June 2006 - Volume 10, Issue 11
Children's Bloopers And Other Funny Tales
By Msgr. Frank Wissel
Truly out of the mouths of babes comes farina. Children are creative and as we know they are seldom wrong unless we insist on it. So instead of being wrong the following illustrates how creative they can be.
In the first book of the Bible, Guinessis, God got tired creating the world so he took the Sabbath off.
- Adam and Eve were created from an apple tree.
- Noah's wife was Joan of Arc. Noah built an arc and the animals came in pears
- Lot's wife was a pillar of salt during the day, but a ball of fire during the night.
- The Jews were a proud people and throughout history they had trouble with unsympathetic genitals.
- Samson was a strong man who let himself be led astray by a Jezebal like Delina. Samson killed the Philistines with the axe of the apostles.
- Moses led the Jews to the Red Sea where they made unleavened bread, which is bread without any ingredients.

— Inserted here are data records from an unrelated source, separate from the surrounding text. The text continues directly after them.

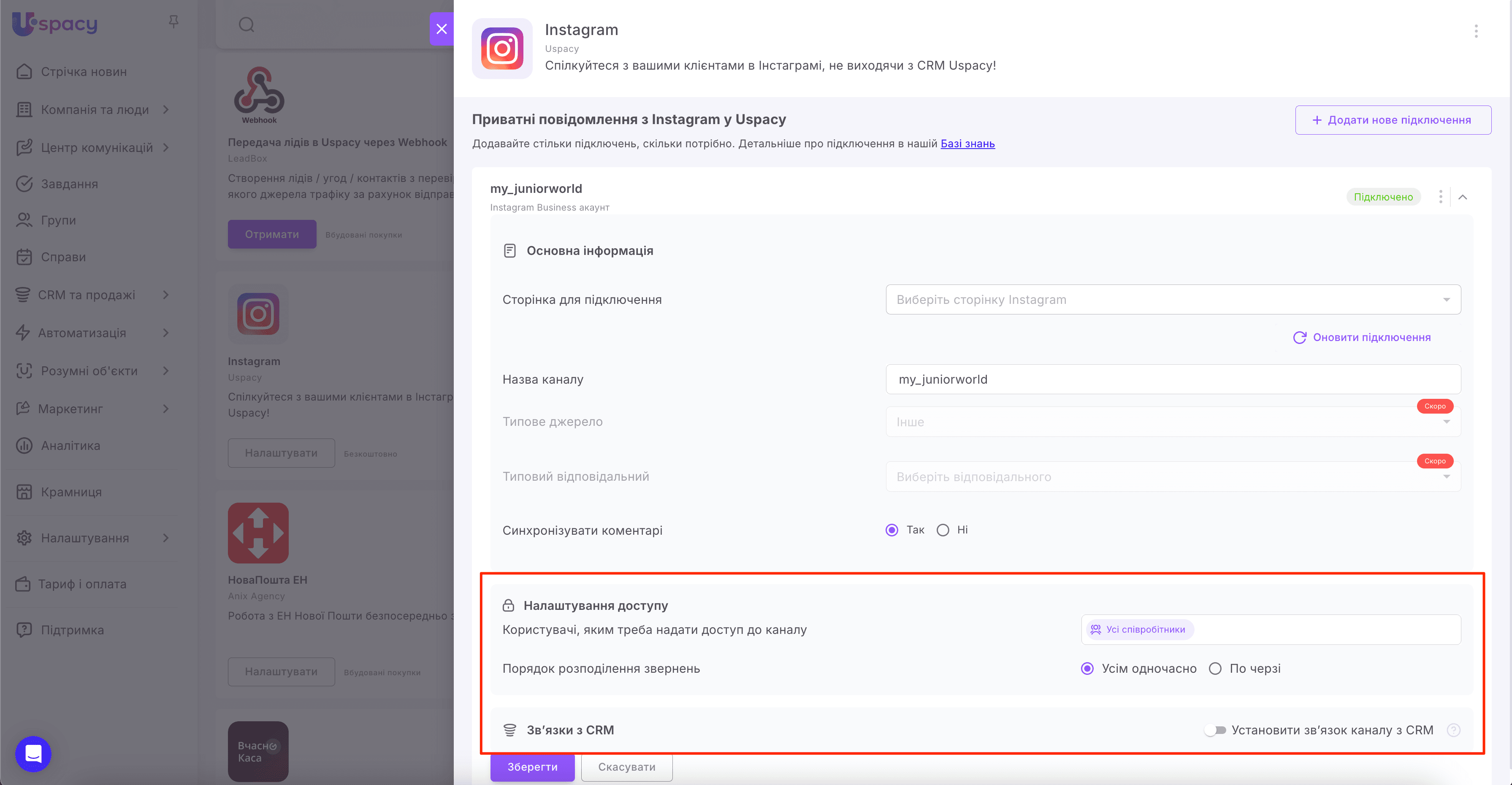Image resolution: width=1512 pixels, height=785 pixels.
Task: Open Стрічка новин in sidebar
Action: point(83,72)
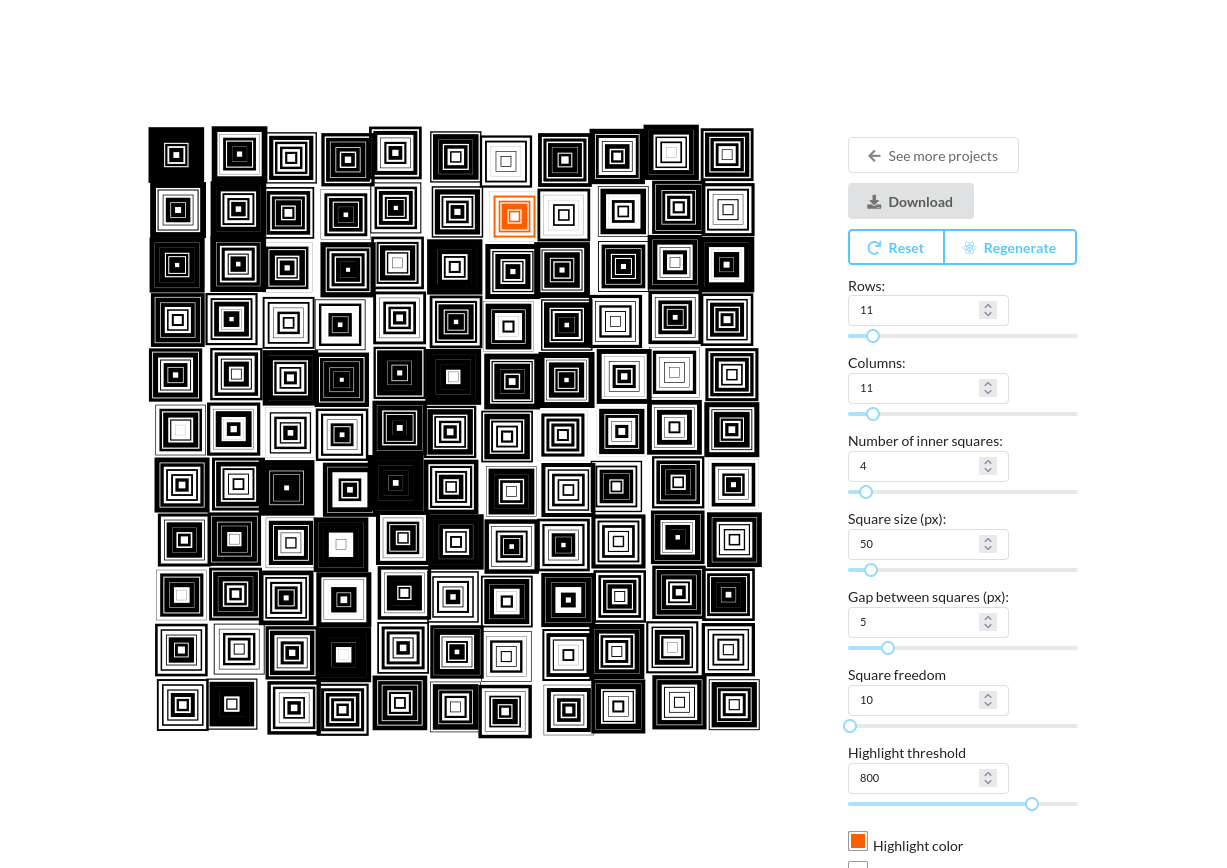The image size is (1227, 868).
Task: Click the orange highlighted square in the artwork
Action: (514, 216)
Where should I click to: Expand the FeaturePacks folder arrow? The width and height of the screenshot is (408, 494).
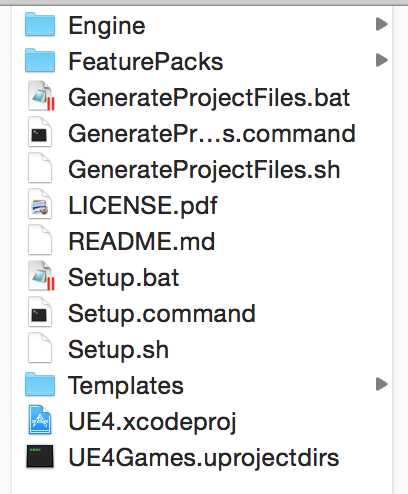[382, 60]
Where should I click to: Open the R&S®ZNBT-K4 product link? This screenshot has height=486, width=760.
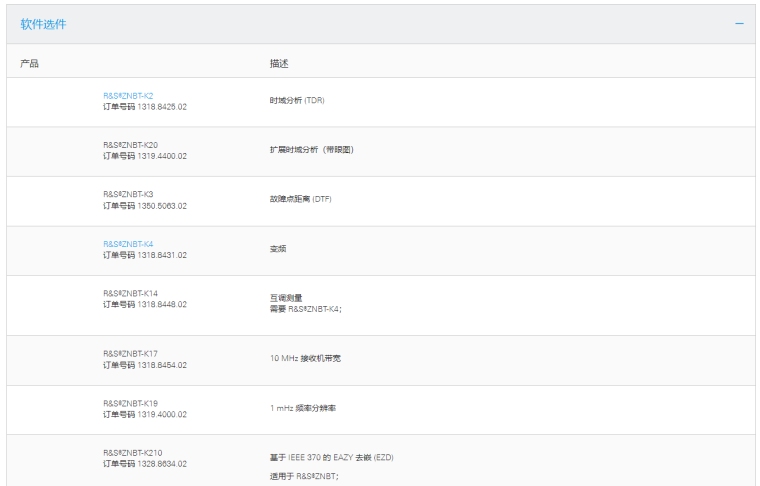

- The Egyptians were all drowned in the desert.
- Moses went up to Mount Cyanide to get the Ten Commandments.
- The first commandment was when Eve told Ada to eat the apple.
- The seventh commandment is "thou shalt not admit adultery."
- Moses died before he ever reached Canada.
- Joshua led the Hebrews in the Battle of Geritol.
- The greatest miracle in the Bible is when Joshua told his son to stand still and obey him.
- David was a Hebrew king who was skilled at playing a liar. He fought the Finkelsteins, a race of people who lived in biblical times.
- Solomon, one of David's sons, had 300 wives and 700 porcupines.
- When Mary heard she was to be the mother of Jesus, she sang the Magna Carta.
- When the three wise men from the East Side arrived, they found Jesus in the manager.
- Jesus was born because Mary had an immaculate contraception.
- St. John, the blacksmith, dumped water on his head.
- Jesus gave us the golden rule, which says, "Do unto others before they do unto you." He also explained, "A man doth not live by sweat alone."
- The people who followed the Lord are called the 12 decibels.
- The epistles were the wives of the apostles.
- One of the opossums was St. Matthew who was also a taxi man.
- St. Paul cavorted to Christianity; he preached holy acrimony, which is another name for marriage.
- Christians have only one spouse. This is called monotony.
From the adult world, don't we all relate to this one: Michael O'Malley was driving down the street very anxious because he had an important meeting and couldn't find a parking place. Looking up toward heaven he said, "Lord, take pity on me. If you find me a parking place I will go to church every Sunday for the rest of my life and give up whiskey."
Miraculously, a parking place appeared. O'Malley looked up again and said, "Never mind, I found one."